Excerpt from a dataset
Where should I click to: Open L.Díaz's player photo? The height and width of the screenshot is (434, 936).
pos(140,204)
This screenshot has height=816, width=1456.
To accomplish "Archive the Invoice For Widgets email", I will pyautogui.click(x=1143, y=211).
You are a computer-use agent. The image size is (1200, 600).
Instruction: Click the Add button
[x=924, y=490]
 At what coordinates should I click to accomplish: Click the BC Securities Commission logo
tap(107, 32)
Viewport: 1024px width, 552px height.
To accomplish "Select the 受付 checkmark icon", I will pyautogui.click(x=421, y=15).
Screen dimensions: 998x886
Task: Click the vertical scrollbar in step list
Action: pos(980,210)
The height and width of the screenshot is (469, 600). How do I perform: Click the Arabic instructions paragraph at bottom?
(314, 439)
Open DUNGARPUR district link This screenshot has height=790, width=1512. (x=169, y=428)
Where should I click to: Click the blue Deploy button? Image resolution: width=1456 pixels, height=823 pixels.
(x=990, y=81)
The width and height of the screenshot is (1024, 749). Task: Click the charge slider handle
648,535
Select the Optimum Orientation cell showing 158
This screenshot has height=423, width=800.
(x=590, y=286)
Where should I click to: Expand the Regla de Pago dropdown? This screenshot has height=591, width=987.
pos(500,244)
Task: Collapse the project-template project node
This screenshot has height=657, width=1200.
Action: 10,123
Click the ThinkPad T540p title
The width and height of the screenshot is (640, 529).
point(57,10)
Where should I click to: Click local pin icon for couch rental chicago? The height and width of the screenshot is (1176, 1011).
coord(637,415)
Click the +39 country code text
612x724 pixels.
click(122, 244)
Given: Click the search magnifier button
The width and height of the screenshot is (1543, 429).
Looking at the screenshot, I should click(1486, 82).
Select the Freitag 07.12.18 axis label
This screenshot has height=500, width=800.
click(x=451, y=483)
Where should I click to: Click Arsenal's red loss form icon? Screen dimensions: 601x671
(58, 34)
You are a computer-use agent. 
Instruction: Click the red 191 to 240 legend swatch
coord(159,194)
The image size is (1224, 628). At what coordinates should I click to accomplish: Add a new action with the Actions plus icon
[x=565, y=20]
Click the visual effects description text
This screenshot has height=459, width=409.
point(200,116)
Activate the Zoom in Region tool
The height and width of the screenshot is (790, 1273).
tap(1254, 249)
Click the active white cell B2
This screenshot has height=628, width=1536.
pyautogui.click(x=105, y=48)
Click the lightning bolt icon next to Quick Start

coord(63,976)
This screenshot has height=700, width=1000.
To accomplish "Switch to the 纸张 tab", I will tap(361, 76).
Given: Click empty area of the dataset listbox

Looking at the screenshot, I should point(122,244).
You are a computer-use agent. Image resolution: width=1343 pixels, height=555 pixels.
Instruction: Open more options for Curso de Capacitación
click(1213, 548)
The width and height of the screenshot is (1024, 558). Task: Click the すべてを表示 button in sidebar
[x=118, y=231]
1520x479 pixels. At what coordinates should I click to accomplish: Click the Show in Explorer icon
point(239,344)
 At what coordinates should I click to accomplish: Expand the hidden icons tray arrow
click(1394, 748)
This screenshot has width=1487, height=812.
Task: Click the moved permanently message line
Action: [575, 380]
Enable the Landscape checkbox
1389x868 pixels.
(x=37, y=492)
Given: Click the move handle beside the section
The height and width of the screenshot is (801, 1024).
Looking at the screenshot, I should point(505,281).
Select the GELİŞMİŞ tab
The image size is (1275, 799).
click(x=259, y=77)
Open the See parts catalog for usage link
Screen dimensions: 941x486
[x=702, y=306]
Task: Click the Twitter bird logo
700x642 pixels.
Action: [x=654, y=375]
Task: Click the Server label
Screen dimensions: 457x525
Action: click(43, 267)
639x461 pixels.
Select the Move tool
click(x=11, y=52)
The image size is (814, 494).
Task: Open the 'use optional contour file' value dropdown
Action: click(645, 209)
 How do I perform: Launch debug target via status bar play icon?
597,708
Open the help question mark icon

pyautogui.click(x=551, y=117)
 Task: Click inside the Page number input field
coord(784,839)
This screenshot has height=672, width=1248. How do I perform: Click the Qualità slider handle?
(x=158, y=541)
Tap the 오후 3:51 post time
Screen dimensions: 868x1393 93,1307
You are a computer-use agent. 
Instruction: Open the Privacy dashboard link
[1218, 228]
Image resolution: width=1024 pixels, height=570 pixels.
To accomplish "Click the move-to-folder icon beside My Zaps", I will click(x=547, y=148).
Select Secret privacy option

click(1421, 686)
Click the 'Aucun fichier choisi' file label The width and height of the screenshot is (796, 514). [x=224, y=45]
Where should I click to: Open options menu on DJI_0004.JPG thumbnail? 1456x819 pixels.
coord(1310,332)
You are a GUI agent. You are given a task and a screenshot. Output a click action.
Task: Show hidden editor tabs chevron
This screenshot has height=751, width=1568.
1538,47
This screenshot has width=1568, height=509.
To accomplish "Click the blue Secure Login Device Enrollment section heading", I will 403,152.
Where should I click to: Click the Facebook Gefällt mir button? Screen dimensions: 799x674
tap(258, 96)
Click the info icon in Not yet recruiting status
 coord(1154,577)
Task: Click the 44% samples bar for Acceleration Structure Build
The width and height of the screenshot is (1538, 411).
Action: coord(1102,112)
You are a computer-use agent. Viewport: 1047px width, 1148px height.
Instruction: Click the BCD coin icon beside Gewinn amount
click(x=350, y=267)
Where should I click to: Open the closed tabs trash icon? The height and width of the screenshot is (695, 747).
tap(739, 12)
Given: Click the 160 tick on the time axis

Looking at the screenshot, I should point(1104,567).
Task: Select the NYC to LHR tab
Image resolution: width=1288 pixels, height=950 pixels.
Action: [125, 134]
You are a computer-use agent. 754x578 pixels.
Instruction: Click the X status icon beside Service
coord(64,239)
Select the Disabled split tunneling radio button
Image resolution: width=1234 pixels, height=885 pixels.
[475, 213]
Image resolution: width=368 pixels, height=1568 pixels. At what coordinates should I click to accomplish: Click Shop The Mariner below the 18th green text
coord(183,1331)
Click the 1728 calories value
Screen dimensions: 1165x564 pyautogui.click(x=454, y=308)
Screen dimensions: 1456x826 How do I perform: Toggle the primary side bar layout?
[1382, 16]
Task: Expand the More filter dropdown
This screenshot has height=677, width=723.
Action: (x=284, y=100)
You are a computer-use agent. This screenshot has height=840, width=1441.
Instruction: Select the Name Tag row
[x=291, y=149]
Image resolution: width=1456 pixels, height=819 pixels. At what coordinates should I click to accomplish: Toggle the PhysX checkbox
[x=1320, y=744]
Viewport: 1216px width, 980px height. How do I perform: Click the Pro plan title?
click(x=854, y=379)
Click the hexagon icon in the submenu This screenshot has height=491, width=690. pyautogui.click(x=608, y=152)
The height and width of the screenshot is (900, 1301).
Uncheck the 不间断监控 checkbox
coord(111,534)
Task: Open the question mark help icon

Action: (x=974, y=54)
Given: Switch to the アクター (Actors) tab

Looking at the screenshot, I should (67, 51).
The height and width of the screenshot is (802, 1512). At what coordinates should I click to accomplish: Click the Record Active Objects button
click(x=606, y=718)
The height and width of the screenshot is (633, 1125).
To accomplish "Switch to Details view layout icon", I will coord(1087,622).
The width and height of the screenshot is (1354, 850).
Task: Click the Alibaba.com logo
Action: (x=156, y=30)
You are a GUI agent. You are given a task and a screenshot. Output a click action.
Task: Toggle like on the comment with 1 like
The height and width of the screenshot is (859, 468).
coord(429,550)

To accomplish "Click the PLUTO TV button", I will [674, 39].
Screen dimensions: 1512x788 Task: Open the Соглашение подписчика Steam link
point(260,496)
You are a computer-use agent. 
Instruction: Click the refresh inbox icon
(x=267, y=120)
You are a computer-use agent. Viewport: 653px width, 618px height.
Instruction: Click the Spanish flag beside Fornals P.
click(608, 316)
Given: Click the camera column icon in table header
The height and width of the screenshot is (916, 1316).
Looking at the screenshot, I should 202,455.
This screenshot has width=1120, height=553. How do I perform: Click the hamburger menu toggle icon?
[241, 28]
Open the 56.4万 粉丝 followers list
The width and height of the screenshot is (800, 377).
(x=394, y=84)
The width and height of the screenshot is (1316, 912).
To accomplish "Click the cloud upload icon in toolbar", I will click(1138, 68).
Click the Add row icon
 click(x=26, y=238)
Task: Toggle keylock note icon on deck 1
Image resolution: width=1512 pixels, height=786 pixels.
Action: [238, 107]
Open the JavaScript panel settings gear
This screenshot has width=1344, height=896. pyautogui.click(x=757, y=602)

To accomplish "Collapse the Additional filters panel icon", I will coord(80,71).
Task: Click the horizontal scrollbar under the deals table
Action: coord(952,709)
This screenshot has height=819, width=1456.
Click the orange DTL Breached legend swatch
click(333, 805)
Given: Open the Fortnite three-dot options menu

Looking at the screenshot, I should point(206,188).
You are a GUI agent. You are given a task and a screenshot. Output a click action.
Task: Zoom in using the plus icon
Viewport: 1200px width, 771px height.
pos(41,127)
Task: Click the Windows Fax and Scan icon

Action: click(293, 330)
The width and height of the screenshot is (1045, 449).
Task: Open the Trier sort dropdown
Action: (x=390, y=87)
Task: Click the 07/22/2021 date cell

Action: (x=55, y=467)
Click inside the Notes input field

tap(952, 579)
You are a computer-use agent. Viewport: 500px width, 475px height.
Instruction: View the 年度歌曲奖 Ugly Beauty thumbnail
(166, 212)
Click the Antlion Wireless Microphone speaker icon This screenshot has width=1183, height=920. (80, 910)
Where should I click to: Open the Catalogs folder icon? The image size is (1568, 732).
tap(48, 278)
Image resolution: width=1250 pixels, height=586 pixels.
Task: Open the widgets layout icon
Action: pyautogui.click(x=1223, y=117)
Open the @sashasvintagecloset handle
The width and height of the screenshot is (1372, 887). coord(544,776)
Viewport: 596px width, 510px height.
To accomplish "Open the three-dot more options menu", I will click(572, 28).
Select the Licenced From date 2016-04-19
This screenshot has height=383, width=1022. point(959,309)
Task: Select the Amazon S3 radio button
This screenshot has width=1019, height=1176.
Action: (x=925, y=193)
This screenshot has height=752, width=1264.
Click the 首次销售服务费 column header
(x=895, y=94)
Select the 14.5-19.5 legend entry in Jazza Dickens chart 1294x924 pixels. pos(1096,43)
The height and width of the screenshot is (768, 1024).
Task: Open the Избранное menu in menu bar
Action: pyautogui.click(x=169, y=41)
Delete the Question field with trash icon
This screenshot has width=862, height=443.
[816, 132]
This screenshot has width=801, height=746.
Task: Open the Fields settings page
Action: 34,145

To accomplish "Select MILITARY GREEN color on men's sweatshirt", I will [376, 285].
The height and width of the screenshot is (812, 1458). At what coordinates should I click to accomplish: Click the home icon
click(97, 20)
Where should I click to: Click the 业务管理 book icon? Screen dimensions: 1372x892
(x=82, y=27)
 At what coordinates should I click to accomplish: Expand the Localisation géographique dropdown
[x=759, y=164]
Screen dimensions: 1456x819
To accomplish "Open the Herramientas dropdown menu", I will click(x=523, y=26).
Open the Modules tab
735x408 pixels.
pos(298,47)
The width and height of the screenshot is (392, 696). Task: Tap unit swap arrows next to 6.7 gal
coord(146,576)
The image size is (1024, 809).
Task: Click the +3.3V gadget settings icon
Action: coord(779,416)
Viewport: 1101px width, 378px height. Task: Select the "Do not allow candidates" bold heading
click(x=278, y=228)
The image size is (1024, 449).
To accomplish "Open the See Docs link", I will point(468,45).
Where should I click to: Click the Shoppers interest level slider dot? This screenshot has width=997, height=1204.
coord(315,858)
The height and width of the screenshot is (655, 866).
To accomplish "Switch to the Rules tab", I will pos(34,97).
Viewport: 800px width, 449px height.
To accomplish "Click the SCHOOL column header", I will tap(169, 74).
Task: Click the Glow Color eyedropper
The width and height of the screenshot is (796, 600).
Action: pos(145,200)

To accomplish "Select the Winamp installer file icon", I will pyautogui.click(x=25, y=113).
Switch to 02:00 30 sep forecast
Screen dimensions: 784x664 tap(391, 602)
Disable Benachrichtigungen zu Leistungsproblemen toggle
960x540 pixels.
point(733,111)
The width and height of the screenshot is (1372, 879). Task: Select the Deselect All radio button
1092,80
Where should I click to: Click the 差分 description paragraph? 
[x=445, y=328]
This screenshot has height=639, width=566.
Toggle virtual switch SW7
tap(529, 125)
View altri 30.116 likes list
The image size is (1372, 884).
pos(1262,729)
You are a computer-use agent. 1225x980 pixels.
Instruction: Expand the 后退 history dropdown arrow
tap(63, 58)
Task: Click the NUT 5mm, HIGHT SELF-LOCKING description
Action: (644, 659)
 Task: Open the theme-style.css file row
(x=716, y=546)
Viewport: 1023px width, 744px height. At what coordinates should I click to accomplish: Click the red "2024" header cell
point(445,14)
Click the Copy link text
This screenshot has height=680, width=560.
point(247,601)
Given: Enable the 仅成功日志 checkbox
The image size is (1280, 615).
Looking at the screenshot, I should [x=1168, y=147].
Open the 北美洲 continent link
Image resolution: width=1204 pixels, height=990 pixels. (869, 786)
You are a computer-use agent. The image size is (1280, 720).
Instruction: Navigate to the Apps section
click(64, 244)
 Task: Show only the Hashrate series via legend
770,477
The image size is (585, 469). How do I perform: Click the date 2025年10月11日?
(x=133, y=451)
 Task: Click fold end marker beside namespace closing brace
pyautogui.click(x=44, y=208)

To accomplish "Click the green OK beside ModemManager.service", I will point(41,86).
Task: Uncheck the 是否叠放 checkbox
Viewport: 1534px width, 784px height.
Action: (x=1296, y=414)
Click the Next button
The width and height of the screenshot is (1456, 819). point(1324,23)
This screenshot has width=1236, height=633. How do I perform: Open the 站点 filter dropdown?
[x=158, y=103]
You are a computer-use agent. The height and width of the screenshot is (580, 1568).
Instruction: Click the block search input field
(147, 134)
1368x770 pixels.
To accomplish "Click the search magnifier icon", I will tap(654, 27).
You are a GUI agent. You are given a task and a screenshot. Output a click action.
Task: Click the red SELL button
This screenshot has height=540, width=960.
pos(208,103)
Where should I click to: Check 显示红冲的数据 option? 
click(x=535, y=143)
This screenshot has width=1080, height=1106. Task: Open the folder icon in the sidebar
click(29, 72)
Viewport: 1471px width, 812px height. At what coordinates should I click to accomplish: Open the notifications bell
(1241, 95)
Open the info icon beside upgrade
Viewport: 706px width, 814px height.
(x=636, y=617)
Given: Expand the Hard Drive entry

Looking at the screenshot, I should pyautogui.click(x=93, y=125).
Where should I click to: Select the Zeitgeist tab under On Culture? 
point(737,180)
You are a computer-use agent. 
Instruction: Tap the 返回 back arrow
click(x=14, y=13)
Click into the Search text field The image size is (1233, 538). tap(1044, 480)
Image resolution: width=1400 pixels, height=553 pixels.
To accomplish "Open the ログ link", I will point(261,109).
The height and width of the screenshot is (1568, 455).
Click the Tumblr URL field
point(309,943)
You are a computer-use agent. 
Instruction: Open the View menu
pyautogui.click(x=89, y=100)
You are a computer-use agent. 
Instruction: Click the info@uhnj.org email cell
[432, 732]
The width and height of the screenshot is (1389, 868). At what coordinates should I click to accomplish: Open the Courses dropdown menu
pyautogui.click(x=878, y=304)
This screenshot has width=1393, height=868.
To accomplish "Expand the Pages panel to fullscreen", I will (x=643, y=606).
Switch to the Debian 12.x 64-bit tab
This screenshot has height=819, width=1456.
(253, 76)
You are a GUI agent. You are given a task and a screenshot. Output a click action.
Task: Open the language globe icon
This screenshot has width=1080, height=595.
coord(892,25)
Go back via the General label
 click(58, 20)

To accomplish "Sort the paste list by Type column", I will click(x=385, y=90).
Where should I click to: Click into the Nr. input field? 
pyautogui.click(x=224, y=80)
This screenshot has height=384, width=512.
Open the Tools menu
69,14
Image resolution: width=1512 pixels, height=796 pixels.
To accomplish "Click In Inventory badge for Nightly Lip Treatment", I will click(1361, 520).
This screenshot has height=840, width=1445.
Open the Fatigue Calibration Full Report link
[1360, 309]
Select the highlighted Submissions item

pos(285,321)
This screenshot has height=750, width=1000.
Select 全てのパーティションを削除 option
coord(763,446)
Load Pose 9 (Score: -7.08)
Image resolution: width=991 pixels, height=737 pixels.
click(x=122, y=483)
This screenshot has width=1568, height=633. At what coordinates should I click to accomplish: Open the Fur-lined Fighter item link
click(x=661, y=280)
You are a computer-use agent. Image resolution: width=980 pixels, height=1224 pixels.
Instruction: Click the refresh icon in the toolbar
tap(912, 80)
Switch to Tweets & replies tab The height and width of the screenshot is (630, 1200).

Work required
Write out the items starting at "Task: Click the Server label" and ending at "click(1421, 686)", swapping "Instruction" for "Command" and keeping everything else the same. Give only those items.

Reply
Task: Click the Server label
Screen dimensions: 457x525
Action: click(43, 267)
639x461 pixels.
Select the Move tool
click(x=11, y=52)
The image size is (814, 494).
Task: Open the 'use optional contour file' value dropdown
Action: click(645, 209)
 How do I perform: Launch debug target via status bar play icon?
597,708
Open the help question mark icon

pyautogui.click(x=551, y=117)
 Task: Click inside the Page number input field
coord(784,839)
This screenshot has height=672, width=1248. How do I perform: Click the Qualità slider handle?
(x=158, y=541)
Tap the 오후 3:51 post time
Screen dimensions: 868x1393 93,1307
You are a computer-use agent. 
Command: Open the Privacy dashboard link
[1218, 228]
Image resolution: width=1024 pixels, height=570 pixels.
To accomplish "Click the move-to-folder icon beside My Zaps", I will click(x=547, y=148).
Select Secret privacy option

click(1421, 686)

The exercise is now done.